We've tried to move ahead in math but John still hasn't mastered basic multiplication, which makes division very difficult to learn. With his anxiety, if he doesn't know the answer immediately, he won't even attempt the problem. So math has been at a grinding halt for a couple of years. Let's throw in the fact that he has severe written expression problems and we spent all of last year getting him comfortable with the concept. He's finally comfortable and, as always, gets nearly 100% correct, only he has never gotten any faster.
We've tried math wrap-ups, Timez Attacks, other online math programs, saxon math, daily drills, math board games, flash cards, incentives, punishments, moving on while keeping a chart handy. Nothing has met his crushing anxiety and stood up to it.
But yesterday I read the advice of a grown man who has Aspergers and holds an advanced math degree. He had John's math issues as a child. His advice to the mother asking for help was to remember to tell her son explicitly that the tables are to memorize not to calculate. He had always thought he was supposed to calculate them on the fly but never got any faster. He wished someone would have thought to tell him to memorize them, not to worry about figuring them out.
OH MY WORD. I've talked to multiple friends about the hallmark of John's issues seem to be about not being able to connect the dots. This morning, I sat down with him and shared what I had read. I knew I was on to something immediately. I pointed out that he didn't have to think about what John 3:16 was.

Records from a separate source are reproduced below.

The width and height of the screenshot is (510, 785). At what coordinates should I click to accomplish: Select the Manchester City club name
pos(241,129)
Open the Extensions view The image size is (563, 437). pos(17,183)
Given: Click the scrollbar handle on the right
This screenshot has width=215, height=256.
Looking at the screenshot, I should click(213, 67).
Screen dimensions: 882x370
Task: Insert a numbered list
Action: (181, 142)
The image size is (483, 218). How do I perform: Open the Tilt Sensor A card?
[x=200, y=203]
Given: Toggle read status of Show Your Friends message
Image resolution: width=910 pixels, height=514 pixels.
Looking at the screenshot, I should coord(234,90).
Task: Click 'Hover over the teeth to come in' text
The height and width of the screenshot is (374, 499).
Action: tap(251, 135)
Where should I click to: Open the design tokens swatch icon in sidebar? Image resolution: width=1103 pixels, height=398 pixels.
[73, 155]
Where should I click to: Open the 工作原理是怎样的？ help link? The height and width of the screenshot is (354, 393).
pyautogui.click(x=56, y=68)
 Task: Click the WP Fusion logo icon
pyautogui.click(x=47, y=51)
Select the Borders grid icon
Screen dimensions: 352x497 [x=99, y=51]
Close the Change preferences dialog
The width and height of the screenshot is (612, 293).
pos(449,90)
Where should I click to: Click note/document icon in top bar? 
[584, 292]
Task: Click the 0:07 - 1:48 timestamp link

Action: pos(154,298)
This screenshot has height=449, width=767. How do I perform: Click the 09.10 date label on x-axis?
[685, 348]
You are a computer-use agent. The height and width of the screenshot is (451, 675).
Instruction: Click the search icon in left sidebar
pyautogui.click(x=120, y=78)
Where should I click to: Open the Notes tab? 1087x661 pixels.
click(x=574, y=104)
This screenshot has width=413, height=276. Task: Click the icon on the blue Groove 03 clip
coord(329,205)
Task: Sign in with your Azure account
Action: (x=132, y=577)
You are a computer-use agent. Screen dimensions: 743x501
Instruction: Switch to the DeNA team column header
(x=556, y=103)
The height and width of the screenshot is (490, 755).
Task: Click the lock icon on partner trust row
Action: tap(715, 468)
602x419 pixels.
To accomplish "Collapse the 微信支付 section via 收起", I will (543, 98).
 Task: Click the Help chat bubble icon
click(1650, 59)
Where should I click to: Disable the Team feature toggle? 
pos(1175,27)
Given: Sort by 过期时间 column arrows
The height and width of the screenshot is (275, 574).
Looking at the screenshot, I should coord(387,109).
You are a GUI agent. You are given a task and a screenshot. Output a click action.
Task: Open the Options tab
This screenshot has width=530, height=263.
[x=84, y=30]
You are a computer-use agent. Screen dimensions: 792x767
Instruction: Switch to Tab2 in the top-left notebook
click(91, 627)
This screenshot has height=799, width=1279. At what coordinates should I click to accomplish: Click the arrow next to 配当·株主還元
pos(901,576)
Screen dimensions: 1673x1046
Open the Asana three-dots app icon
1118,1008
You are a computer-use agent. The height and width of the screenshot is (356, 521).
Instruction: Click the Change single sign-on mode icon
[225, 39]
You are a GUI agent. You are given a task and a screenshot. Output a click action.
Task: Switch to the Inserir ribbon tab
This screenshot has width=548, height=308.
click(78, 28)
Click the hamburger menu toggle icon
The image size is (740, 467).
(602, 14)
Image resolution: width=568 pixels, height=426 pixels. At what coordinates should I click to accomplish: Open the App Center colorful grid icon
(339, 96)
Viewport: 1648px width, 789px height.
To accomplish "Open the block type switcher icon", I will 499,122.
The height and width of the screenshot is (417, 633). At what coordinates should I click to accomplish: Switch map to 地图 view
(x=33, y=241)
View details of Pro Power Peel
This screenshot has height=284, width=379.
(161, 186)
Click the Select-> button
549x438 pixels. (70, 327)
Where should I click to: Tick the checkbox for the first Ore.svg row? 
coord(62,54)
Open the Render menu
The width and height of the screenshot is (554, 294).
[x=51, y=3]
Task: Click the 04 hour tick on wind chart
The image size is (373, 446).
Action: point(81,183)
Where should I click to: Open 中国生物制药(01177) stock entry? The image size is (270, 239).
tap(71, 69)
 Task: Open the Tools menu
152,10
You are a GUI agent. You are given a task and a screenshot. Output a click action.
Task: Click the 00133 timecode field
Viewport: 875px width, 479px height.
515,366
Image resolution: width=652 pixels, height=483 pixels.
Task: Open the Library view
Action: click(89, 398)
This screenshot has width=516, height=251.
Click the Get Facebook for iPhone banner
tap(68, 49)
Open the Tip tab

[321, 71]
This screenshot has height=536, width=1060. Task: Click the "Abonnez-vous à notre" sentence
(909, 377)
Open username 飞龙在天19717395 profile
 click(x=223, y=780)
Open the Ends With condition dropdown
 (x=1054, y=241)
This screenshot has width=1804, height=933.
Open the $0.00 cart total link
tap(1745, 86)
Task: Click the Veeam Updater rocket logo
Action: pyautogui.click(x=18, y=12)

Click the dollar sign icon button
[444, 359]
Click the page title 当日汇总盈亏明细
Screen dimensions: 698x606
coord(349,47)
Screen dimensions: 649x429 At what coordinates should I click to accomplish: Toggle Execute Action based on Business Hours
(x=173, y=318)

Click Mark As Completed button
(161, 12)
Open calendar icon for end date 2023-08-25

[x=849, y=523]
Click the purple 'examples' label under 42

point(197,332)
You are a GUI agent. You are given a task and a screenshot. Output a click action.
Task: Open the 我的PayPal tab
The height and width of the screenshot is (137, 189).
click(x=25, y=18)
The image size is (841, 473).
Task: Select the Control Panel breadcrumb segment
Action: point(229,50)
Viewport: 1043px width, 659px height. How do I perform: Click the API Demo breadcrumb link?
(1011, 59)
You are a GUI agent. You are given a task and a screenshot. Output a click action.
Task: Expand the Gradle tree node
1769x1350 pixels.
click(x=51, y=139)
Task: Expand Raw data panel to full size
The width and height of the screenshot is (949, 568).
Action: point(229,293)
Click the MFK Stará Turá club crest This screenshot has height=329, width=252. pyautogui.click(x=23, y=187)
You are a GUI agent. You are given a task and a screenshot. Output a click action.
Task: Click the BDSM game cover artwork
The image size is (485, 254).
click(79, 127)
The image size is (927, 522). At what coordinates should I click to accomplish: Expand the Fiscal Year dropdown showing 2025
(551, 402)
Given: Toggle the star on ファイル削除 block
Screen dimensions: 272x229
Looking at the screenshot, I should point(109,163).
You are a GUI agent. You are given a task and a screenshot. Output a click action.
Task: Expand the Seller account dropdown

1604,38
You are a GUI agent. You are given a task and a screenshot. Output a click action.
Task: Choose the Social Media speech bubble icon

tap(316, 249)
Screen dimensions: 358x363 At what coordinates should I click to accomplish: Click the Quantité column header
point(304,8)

He didn't have to look it up. He just had it memorized. He didn't have to remember his address by finding it on a map, he just remembered it. A sparkle began to glimmer.
I got out the flash cards. I reminded him that I was going to do something new, I just needed to know which ones he already had MEMORIZED. If he had to think about them I was going to put them in the don't know stack. In the past, the don't know stack made him very upset. I understand now. He knew them if he was just given enough time. I was simply being impatient according to him, not giving him a chance. So we went through the cards and he basically only had 1's, 2's, and 10's down pat. I put them aside and showed him the don't knows. Because I reiterated that those were the ones that weren't memorized with immediate recall, he tolerated all of this.
Next I picked four cards from the don't knows at random. If learning them in ordered groups was tempting him to count up, I didn't want to repeat the same mistake. I already know that he can recall random facts like where we sat in a restaurant three years ago, so they didn't have to be in any grouping as long as he started memorizing them instead of calculating them.
I placed them on the table and wrote the answers on post-it notes. We stuck the answers to the table and then I mixed up the cards and had him match them to the answers. He did it gleefully about four times. Then I picked them up and had him say the answers as I went through those four in the normal flashcard manner. Small hesitation on one problem but he had them all. I explained what I was doing and why and how there was no pressure if something went in the don't know pile and I added the four new cards to his already knows list. He nailed it.
We went through it twice and he asked to learn four more! In about thirty minutes he had nearly mastered 8 new problems. They were completely chosen at random and I stopped giving him the mnemonic devices and other tricks that had helped me. He doesn't learn like I did.
Aspergers word of the day: connect the dots. Visually probably.